===== ENTRIES PROVIDED =====
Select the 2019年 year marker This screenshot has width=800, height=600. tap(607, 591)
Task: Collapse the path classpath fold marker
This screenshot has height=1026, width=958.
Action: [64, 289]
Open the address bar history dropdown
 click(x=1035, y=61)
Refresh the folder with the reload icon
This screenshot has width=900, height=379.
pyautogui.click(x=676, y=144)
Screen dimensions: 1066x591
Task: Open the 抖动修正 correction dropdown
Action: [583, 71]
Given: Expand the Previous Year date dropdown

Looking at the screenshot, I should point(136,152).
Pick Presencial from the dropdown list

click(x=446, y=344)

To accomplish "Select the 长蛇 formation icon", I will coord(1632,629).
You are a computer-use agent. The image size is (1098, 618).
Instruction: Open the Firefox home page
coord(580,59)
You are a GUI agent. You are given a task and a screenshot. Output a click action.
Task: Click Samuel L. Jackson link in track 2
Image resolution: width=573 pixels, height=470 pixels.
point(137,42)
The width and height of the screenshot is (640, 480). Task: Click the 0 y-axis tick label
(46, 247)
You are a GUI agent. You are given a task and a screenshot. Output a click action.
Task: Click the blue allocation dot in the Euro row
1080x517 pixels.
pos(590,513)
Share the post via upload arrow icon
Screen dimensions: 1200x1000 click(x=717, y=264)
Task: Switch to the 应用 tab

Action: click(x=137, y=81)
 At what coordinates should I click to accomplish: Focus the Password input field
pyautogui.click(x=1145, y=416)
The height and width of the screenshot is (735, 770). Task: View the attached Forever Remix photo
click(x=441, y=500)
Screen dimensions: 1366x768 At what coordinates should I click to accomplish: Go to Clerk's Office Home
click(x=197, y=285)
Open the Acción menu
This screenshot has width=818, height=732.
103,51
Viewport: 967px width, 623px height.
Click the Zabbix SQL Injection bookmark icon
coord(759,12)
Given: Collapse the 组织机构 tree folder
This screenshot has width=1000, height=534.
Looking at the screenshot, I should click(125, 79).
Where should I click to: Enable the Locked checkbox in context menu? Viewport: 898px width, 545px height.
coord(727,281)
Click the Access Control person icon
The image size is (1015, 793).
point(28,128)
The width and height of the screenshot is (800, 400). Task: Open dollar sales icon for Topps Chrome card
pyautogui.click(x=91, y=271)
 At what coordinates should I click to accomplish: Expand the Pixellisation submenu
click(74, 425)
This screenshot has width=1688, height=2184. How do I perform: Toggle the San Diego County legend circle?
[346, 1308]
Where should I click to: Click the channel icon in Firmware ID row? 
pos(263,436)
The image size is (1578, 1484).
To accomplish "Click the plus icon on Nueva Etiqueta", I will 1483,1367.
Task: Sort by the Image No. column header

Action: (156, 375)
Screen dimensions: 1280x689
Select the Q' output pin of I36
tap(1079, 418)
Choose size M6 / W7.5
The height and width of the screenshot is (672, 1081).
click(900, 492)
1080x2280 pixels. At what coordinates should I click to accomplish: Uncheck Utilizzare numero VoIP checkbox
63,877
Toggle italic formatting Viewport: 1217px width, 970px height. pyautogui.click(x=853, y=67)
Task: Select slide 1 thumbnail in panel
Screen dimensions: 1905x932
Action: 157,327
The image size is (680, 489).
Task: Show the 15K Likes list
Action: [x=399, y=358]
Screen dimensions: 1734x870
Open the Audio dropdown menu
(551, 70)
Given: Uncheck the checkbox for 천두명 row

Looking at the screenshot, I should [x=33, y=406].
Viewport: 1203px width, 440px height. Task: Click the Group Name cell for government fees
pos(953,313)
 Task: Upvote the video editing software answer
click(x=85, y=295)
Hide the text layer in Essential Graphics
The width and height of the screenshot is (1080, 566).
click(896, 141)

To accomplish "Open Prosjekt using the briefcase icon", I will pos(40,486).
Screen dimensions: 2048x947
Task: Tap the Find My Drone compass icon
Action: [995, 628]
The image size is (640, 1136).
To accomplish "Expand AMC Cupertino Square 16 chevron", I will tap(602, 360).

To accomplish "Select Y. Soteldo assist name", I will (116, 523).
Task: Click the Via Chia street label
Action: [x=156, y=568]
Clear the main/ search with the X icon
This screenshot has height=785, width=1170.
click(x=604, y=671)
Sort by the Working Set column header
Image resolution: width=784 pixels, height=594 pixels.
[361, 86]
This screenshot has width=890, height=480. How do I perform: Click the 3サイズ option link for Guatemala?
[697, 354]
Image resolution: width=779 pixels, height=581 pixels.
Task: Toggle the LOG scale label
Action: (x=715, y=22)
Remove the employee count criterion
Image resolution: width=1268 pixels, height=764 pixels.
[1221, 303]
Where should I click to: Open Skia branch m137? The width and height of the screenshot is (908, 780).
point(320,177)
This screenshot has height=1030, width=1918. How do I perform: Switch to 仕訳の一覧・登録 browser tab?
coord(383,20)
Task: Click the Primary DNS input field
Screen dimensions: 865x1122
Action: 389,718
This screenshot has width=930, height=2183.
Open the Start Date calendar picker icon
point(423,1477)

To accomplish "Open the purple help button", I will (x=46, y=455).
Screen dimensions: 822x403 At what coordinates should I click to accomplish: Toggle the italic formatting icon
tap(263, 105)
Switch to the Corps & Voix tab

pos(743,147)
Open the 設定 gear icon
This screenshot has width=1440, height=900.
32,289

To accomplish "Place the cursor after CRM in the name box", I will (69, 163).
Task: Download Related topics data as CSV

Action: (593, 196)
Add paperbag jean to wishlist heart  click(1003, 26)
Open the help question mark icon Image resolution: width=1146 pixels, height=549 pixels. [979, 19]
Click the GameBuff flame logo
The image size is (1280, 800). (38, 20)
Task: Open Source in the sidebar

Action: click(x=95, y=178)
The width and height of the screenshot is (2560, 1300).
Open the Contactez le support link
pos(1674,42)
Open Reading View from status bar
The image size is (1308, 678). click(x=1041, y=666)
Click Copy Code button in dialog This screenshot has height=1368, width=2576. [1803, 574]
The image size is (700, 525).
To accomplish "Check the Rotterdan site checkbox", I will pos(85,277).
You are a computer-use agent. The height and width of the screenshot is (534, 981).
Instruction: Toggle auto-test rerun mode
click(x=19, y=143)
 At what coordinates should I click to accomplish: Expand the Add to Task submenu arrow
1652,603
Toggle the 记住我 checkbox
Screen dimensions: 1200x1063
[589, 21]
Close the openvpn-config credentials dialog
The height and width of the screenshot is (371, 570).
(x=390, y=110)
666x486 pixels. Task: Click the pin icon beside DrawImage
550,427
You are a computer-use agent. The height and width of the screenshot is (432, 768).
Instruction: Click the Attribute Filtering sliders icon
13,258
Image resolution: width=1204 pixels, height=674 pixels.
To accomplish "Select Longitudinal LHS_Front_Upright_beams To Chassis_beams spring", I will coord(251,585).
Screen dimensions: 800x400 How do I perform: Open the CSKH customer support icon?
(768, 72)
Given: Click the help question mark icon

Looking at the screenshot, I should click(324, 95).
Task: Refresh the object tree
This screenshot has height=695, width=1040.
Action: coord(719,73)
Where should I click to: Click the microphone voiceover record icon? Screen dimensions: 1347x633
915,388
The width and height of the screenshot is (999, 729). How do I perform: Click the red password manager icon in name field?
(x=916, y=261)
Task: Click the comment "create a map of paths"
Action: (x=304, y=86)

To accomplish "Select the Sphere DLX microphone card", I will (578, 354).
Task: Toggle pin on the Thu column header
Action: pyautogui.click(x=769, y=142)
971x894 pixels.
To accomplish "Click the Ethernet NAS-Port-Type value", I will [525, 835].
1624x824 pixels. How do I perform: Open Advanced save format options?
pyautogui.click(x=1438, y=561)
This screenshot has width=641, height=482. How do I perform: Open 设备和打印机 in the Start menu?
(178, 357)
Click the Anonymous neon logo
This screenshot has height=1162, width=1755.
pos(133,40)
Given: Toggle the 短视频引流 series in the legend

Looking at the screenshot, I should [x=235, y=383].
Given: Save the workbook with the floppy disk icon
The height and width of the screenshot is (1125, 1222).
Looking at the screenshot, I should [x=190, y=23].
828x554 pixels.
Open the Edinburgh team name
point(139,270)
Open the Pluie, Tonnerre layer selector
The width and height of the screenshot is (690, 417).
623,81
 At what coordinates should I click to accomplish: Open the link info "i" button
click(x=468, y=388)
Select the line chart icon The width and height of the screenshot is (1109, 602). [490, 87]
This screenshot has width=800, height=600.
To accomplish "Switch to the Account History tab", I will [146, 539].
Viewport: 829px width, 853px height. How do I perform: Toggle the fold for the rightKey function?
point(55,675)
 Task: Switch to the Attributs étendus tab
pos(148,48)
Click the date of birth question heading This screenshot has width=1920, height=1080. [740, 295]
=====
> WHAT TO PRODUCE: For each line of the entries that holds the word "marker", pull that line out.

> SOLVED PROBLEM:
Select the 2019年 year marker This screenshot has width=800, height=600. tap(607, 591)
Task: Collapse the path classpath fold marker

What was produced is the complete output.